Among a cohort of NYC students who entered ninth grade in 2005, less than 3 percent of students who failed their third grade state language arts test went on to pass the language arts test in eighth grade. Conversely, over 90 percent of students who passed language arts in third grade passed again in eighth grade.
Given the huge ground left to cover in order to prepare more students to succeed in college and beyond, what can we do now to improve New York City’s schools?
Education leaders from the city and state, K-12 and higher ed, tackled that question at the EFRI event. While a number of ideas emerged from that discussion, I was particularly struck by three proposals.
1. Provide more time for teacher collaboration.
If we want to help students, we need to give teachers the tools and time to improve their practice. Shael Polakow-Suranksy, chief academic officer of the NYC Department of Education, explained teachers need more time for planning and collaboration, particularly as they are transitioning to using the new Common Core literacy standards.
As part of a pilot program to implement Common Core, teachers at eighteen NYC schools worked together to boost literacy skills for a cohort of students. There is a large but often overlooked body of research showing the most effective public schools give teachers time to collaborate and encourage collective responsibility for student outcomes.

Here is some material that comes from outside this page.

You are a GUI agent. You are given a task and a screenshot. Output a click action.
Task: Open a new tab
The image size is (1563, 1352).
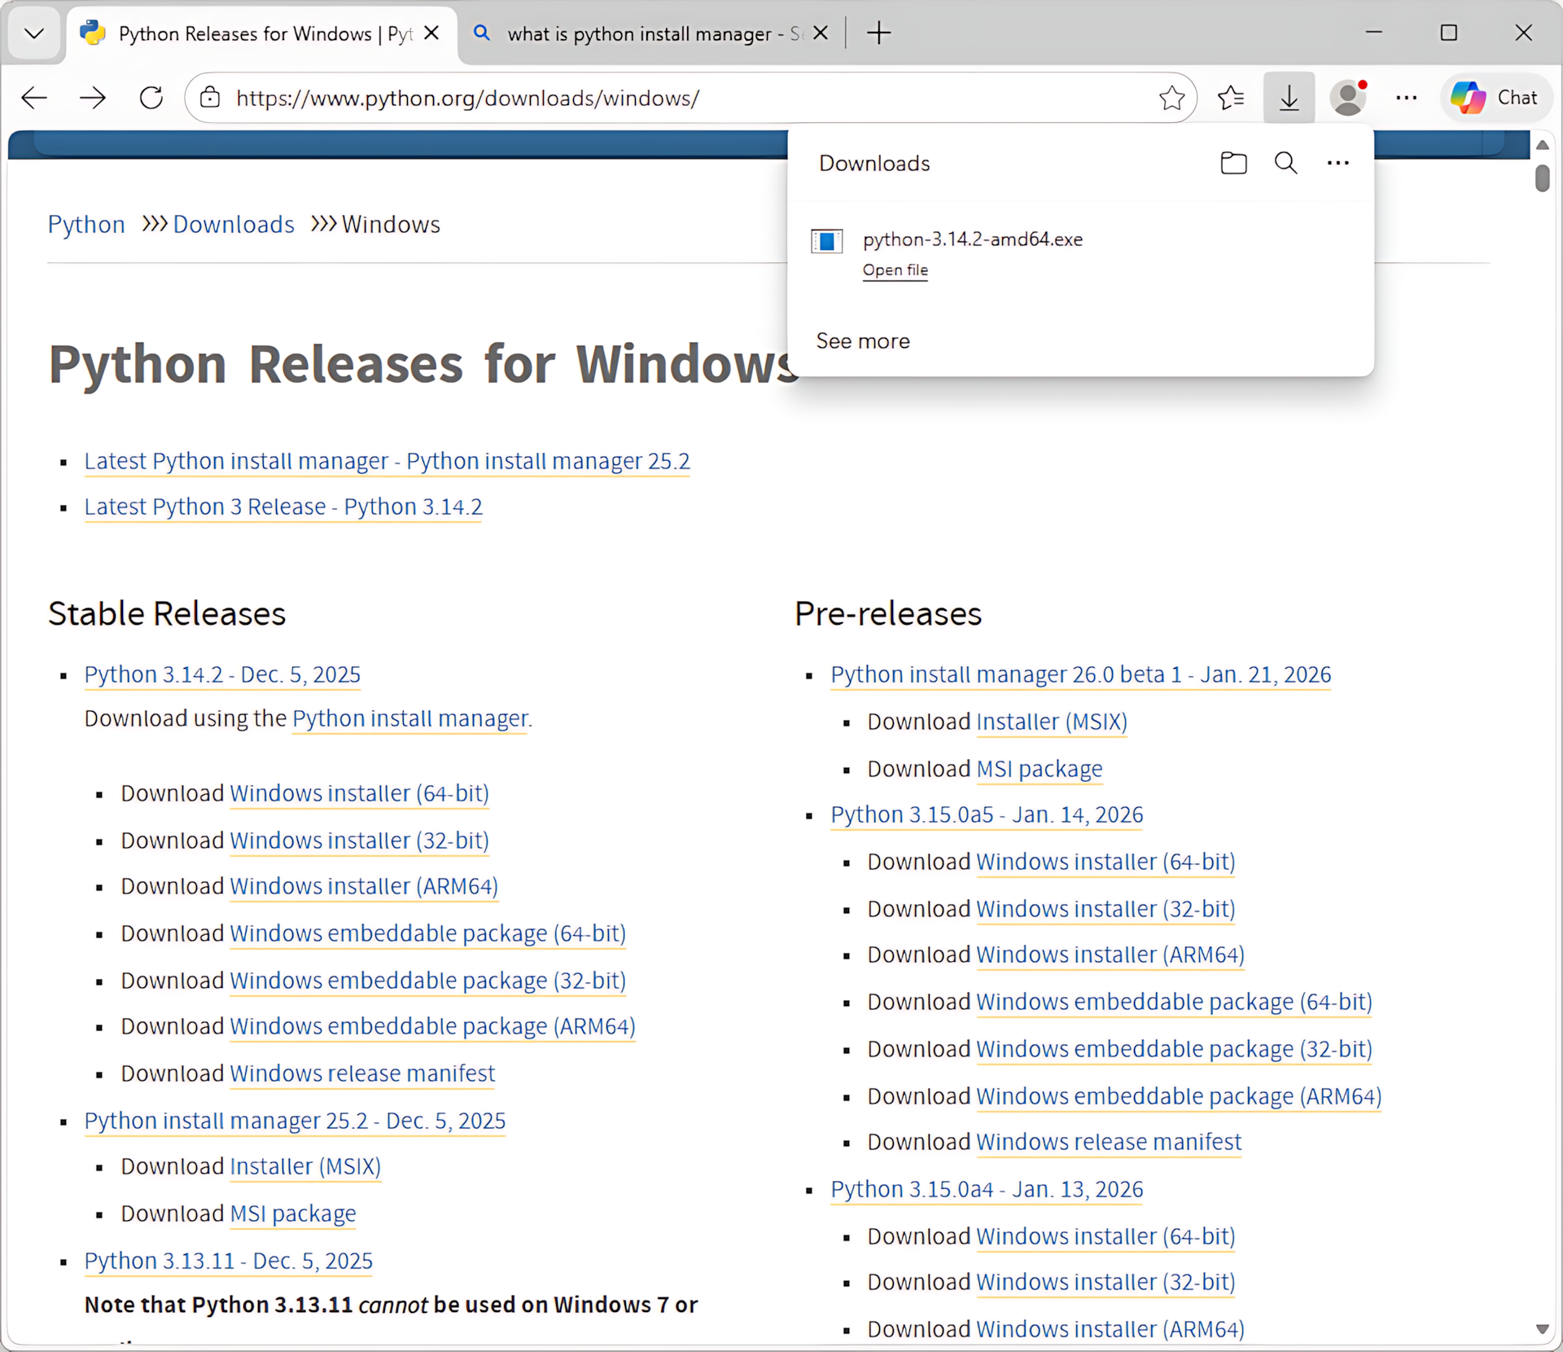click(879, 33)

2. Integrate schools and classrooms.
Over forty years of research shows giving students the chance to attend socioeconomically and racially/ethnically integrated schools is a powerful way to boost student performance.
Judith Johnson, past New York State Superintendent of the Year winner, lamented that zip codes are such strong predictors of student outcomes. Johnson wondered whether low-income students given the chance to live in more affluent neighborhoods and attend more affluent schools are more likely to succeed academically.
Not only do low-income students fare better in mixed-income schools and neighborhoods, but integration does more to improve student outcomes than increasing per-pupil funding at higher-poverty schools, according to a study by Heather Schwartz and TCF.
Another suggestion to increase school integration would be to redraw school attendance zones—a politically tricky proposition, but one worth fighting for, according to John B. King, education commissioner of New York. Residential segregation is only a partial cause of poverty and racial isolation in NYC schools. There are many untapped opportunities to draw attendance zones more equitably.
At the high school level, NYC’s school choice system could be harnessed to integrate schools by creating a more equitable socioeconomic balance. Integrated charter schools are another possibility, and some already exist in NYC.
3. Fund the arts and extracurricular activities.
Johnson grew up in the projects and attended NYC public schools. She now emphasizes the importance of a longer school day in high-needs schools, not for extra test prep, but to offer low-income students access to the full realm of cultural experiences that affluent students take for granted. Johnson recalls her own experience of an eye-opening school trip to a Broadway show.
Extracurricular involvement is also important for success in higher education, particularly in building confidence among students who might be subject to stereotype threat, argued Scott Evenbeck, president of Guttman Community College, a brand new school run by the City University of New York.
College and career readiness requires more than good test scores. Students need grit, perseverance, passion and direction. “Soft” skills like these are best learned through art, music, theater, debate, journalism or volunteer work.
You’ve probably heard of STEM (science, technology, engineering and math) and the need for American improvement in these subjects to compete in the global market. But some educators are advocating for STEAM, adding art to the mix to as a way to further innovation.
Collaboration, integration and the arts are not the education buzzwords you may be used to hearing, but they could be an important part of the strategy to improve our public schools, in New York City and beyond.